When we got on our feet to make a start he came over and said, "She don't go out of this place; if she does there's going to be trouble." I said, "Well, if you're looking for trouble you will get all that's coming to you, and you'll get it good and plenty." And I started toward the door. He came after me, asking me what I was going to do. I said, "I'm not going to bother with you, I'm merely going to get a couple of 'Bulls'—policemen—and they will give you all the trouble you want. But that girl goes with me."
He weakened. He knew his record was bad and he did not want to go up to 300 Mulberry Street (Police Headquarters), so he said, "All right, Danny, take her, but you are doing me dirty."
We got down to the ferry all right, and the lady and I went to Philadelphia and placed Annie in her aunt's house and bid her good-by.

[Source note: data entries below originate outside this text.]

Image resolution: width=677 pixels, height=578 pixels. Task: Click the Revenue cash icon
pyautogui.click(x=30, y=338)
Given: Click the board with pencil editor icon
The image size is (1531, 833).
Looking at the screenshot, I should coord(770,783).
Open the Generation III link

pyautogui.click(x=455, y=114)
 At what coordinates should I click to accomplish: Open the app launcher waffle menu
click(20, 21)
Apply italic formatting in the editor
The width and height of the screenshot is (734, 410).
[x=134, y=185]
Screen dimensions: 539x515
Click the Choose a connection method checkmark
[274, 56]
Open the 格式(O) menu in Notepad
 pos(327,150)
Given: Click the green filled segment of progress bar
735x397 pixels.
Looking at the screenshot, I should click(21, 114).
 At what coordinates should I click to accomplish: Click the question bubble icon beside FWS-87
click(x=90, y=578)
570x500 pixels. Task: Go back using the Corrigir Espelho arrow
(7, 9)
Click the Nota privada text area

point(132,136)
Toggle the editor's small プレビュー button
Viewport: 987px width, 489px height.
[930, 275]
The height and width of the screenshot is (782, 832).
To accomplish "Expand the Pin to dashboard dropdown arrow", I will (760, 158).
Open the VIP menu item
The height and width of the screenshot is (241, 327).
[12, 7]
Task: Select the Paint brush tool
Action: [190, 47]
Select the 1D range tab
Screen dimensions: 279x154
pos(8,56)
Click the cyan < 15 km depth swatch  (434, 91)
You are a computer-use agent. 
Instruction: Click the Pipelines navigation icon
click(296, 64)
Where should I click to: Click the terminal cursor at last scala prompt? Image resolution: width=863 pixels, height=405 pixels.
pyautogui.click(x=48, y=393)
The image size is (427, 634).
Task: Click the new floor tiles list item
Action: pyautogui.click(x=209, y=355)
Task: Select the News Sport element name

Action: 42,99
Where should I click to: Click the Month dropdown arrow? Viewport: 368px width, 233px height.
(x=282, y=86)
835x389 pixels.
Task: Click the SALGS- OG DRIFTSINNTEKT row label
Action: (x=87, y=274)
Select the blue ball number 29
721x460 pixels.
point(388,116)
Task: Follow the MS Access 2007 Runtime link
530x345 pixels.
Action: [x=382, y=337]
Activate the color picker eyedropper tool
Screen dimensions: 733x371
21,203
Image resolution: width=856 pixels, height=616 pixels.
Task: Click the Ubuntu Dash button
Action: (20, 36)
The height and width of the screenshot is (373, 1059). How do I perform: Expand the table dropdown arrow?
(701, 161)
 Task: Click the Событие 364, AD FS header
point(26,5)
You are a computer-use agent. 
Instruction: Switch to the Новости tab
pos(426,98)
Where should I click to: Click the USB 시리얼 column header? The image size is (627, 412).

Frequently I get a letter from Cincinnati from Annie. She is home with her mother, and a team of oxen couldn't pull her away from home again. She writes, "God bless and keep you, Dan! I thank God for the night you found me on the Bowery!"
"TELL HER THE LATCH-STRING IS OUT"
I was in a Baptist church one Sunday night speaking before a large audience and had in the course of my talk told the above story. The meeting had been a grand one. I felt that God had been with us all the way through. I noticed one man in particular in the audience while I was telling this story. Tears were running down his cheeks and he was greatly agitated. I was shaking hands all around after the meeting was over when this man came and said, "Mr. Ranney, can I have a little talk with you?" I said, "Yes." "Wait till I get the pastor," he said, and in a few minutes the minister joined us in the vestry. The man could not speak. I saw there was something on his heart and mind, and wondered what it could be. I've had lots of men come and tell me all about themselves, how they were going to give up stealing, drinking, and all other sins, but here was something different, so I waited. He tried to speak, but could only sob. Finally he cried out with a choking sob, "Sister!" The minister's hand went out to his shoulder, mine also, and we tried to comfort him; I never saw a man in such agony. After a little he told this story:
"Mr. Ranney, I am sure God sent you here to-night. I had a lovely sister; she may be living yet; I don't know. Seventeen years ago she went out to take a music lesson, and we have never laid eyes on her since, and have never had the first line from her. Oh, if I only knew where she is! She was one of the sweetest girls you ever saw, just like the girl you spoke about to-night. She was enticed away from home by a man old enough to be her father, who left his own family to starve. I've hunted for them all over. I've never passed a poor girl on the street without giving a helping hand, always thinking of my own sweet sister, who might perhaps be in worse circumstances. Mr. Ranney, will you promise me whenever you tell that story—which I hope will be very often—just to mention that girl who left a New Jersey town some years ago? Say that mother is waiting for her daughter with arms open. Say the latch-string is out and there's a welcome. Perhaps—who can tell?—you may be the means of sending that daughter back to home and mother!"
He gave me his name and address, the girl's name also, and I promised what he wanted. Would to God this book might be the means of uniting these separated ones and sending the gray-haired mother home to heaven rejoicing! Oh, how many a mother's girl is in bondage to-night for the want of a helping hand and some kind friend to give advice!
READING ROOM, SQUIRREL INN.
MEN'S CLUB AT CHURCH OF SEA AND LAND.